ワヒダッドのスークは、プリンス・ハッサン通りの東側に広がっています。目印はワヒダッド警察署ですかね。警察署の脇から東へ入ると、500mほどでモスク前の広場になります。この辺が金曜日に露店が出る中心部。ヨルダンはじめアラブ圏では金曜日が休日。週休2日制のところは土曜日も休み。ですので2月5日(日)は週はじめの平日1日目にあたります。

金・土だとこんな陽気なシャバーブも。
シャバーブというのは、若者を意味するアラビア語です。厳密には
単数形 شاب シャーブ
複数形 شباب シャバーブ
ですね。よく使う言葉ですので、知っていると便利です。シャバーブの方は、日本語ならさしずめ「若い衆」といったところでしょうか。
ソマリア武装勢力やシリア政府側民兵「الشباب‎アルシャバブ」も、この言葉から。
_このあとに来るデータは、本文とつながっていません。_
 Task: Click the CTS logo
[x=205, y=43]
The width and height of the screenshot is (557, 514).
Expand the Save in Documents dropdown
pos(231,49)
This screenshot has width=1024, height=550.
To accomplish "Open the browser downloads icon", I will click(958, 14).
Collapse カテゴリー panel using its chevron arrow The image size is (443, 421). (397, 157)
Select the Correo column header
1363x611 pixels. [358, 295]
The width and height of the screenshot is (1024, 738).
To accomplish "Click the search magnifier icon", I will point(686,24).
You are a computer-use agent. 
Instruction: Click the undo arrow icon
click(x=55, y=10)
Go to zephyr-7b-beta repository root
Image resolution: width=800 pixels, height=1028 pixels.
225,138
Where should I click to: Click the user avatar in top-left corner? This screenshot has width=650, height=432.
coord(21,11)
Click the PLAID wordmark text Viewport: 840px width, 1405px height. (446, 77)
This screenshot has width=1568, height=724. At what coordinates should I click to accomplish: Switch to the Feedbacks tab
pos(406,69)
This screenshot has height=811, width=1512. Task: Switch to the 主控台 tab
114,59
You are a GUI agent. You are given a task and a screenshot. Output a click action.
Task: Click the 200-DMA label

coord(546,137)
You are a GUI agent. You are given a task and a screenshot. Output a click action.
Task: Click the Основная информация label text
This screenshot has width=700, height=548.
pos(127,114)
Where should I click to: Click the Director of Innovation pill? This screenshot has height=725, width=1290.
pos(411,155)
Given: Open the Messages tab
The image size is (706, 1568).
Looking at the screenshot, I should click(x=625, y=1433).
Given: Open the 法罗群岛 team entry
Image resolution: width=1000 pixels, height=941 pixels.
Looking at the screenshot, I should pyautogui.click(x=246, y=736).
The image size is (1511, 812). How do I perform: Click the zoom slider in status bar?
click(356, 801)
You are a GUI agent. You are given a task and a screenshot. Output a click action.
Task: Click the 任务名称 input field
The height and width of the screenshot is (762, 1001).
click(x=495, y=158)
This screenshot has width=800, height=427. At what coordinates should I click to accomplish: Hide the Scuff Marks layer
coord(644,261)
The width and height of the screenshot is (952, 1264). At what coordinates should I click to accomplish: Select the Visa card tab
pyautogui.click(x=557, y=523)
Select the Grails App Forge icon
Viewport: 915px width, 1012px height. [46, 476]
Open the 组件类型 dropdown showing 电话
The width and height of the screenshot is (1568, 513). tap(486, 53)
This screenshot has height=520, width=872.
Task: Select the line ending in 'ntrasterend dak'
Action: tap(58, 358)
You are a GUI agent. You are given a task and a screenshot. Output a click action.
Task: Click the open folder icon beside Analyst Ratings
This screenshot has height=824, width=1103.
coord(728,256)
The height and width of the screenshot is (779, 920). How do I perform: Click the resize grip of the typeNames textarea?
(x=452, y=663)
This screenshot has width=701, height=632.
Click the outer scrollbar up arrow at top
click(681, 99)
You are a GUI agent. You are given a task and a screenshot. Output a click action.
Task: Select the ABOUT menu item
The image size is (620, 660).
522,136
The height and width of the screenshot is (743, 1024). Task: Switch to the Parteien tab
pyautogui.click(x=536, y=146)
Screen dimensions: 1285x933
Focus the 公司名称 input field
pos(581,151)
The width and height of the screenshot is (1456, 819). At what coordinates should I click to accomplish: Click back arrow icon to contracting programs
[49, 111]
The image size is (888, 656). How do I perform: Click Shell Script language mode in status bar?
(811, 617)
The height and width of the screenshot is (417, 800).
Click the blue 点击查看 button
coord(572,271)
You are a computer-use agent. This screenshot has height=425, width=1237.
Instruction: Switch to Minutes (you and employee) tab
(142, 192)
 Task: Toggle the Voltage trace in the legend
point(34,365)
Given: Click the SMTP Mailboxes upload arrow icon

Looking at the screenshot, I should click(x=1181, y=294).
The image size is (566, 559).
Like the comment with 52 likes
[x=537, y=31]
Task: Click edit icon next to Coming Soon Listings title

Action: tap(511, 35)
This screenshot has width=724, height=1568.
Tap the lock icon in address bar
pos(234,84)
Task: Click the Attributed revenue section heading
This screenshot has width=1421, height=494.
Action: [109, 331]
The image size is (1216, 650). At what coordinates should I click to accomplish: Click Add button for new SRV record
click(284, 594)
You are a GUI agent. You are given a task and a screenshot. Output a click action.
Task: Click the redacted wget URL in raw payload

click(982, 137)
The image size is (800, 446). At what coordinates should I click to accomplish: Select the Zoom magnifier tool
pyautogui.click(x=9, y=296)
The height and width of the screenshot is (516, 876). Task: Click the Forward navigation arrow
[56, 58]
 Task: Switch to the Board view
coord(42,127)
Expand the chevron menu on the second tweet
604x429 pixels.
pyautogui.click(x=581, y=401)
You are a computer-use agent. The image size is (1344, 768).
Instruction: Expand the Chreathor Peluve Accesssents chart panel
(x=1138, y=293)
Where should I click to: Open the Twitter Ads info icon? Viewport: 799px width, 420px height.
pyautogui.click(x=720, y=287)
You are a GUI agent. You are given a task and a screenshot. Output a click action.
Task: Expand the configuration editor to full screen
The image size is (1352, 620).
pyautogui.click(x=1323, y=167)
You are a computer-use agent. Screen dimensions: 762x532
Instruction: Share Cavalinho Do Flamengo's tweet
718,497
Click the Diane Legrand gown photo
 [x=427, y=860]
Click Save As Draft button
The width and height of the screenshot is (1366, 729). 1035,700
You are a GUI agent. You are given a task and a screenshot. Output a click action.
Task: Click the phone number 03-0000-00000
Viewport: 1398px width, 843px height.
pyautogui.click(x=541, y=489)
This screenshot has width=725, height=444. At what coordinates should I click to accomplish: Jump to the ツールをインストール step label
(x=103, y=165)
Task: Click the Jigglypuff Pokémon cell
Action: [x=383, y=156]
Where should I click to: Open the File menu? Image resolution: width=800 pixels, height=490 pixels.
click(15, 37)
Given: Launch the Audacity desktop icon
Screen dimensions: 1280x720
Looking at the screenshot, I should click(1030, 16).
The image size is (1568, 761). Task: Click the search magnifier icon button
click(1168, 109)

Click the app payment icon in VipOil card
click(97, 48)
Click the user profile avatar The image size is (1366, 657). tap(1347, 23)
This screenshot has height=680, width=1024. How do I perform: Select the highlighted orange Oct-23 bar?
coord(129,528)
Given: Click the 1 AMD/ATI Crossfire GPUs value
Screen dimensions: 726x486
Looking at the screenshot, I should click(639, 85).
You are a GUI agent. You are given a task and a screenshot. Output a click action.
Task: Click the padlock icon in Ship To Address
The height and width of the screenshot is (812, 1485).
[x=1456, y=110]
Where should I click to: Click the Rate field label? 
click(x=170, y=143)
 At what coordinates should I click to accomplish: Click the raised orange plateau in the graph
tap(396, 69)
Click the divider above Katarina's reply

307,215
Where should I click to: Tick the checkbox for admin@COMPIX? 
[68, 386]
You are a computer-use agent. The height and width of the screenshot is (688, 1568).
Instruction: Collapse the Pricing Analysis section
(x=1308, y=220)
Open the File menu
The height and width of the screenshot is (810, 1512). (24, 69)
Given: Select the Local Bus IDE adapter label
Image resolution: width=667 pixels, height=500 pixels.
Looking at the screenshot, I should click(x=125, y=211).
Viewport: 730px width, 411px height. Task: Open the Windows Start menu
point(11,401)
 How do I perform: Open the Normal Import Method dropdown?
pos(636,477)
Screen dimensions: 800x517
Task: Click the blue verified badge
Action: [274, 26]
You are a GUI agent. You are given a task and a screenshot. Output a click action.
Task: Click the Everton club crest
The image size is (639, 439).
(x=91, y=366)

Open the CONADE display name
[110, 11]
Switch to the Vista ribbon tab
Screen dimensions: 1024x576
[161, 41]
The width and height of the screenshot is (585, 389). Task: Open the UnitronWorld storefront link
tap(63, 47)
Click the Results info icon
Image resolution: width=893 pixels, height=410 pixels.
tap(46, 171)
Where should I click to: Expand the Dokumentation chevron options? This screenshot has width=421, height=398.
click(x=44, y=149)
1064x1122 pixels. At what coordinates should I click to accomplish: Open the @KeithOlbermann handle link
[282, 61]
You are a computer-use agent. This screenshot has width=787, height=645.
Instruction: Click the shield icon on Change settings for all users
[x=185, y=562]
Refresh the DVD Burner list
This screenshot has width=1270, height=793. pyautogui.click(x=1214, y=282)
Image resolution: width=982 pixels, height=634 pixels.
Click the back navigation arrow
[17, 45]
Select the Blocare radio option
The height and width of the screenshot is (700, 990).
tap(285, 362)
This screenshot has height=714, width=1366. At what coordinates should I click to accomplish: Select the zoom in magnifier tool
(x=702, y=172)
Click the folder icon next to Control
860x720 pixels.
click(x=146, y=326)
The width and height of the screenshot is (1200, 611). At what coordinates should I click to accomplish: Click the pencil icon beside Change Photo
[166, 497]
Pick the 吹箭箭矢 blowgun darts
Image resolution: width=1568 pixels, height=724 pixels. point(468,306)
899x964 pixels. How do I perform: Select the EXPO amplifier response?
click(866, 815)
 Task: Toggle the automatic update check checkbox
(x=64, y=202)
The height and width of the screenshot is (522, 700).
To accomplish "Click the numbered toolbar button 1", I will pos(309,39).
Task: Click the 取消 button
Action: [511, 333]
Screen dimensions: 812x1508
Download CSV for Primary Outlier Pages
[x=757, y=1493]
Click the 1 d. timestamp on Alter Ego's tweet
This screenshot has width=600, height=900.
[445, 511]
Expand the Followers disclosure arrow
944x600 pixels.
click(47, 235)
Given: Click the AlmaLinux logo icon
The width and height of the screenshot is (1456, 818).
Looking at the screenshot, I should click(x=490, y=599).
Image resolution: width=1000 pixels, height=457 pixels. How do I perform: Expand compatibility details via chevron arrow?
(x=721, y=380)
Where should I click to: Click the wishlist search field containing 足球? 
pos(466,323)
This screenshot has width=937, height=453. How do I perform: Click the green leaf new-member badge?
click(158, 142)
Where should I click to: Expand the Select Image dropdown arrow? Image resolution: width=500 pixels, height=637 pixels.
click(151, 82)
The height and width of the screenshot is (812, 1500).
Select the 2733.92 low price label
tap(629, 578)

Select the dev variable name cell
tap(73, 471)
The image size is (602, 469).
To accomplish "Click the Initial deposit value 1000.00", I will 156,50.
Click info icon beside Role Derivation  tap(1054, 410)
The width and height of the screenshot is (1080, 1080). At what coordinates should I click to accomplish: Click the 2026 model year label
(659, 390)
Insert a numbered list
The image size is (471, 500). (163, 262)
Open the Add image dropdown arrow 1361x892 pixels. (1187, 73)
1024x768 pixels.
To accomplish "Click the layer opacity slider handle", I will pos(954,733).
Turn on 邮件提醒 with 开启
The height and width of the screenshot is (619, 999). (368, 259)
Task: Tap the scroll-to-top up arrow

なお、日本の報道機関ではアルシャバブorアルシャバーブで統一しているようですが、アラビア語では本来の発音は「アッ・シャバーブ」と、「ル」をとって詰まります。アルシャ~とはなりませんね。

閑話休題 ここはキャンプなので、UNRWA(国際連合パレスチナ難民救済事業機関)が学校など教育や福祉を担当しており、広場の奥に大きな小学校があります。そのあたりまでがスークです。小学校前からは、ムジャンマ・ラガダン行きのバスやセルビスが出ていますが、ダウンタウンを通らず、アシュラフィーエの丘の上を通って行きます。
写真は小学校の塀を背にしたタマゴ屋さん。さすがにこの露店で買おうとは思いませんが、私がいつも買っていた店もこんな感じで30個単位で売っていました。大きさでやや異なりますが、1ケース1.5~2JDくらいでしたね。

モスクの広場の周りには食料品店やら雑貨店が並んでいますね。この時計屋さんはもはや帽子屋なんだか時計屋なんだかわからなくなってしまっています。店頭のワゴンでも帽子ですし。まあ、日差しが強いんで、帽子とサングラスは必需品です。どちらも安いもので1JD、見た目のいいものでも2JDくらいで買えました。サングラスだと、いちおうRaybanとか入っていましたが、本物でしょうか。

右の写真はモスク広場前の肉屋さん。といってもこの雰囲気は鶏肉専門です。
手前の冷蔵ケースには丸まんまの鶏がみえますし、右のケースにはハツだのレバーだの砂肝だのが入っています。砂肝やハツはフライパンで炒めると美味しいですよ。お手軽な酒のつまみになるのでよく食べていました。砂肝は異物が集まる前室を取り除いていない店が多いので、要注意です。私が買うのはこれをちゃんと取り除いてくれている、ダウンタウンの屋根ありスークの鶏肉屋で一番出口に近い店でした。なので、この店では買っていません。


難民キャンプの子どもたちもUNRWAの学校へ行っているはずですが、店を手伝っている子どもの姿はダウンタウンよりも多く感じます。金土曜に行くことが多かったからでしょうか。
右の写真はいっぱしに露店を仕切る小学生。


モスク前の広場の手前の路地を南へ折れると、そこがワヒダッドスークの心臓部。キャンプの住宅街を強引に商店街にした地域になります。この写真の道路はまだ広い方。奥へ進むと、まるで大阪の鶴橋のように路地が入り組んでいます。そっちには洋服屋と雑貨屋が多いですね。ウェディングドレスやカクテルドレスも売っていますよ。ここの路地は土曜日には女性だらけになります。迷路のような路地巡りをぜひしてみましょう。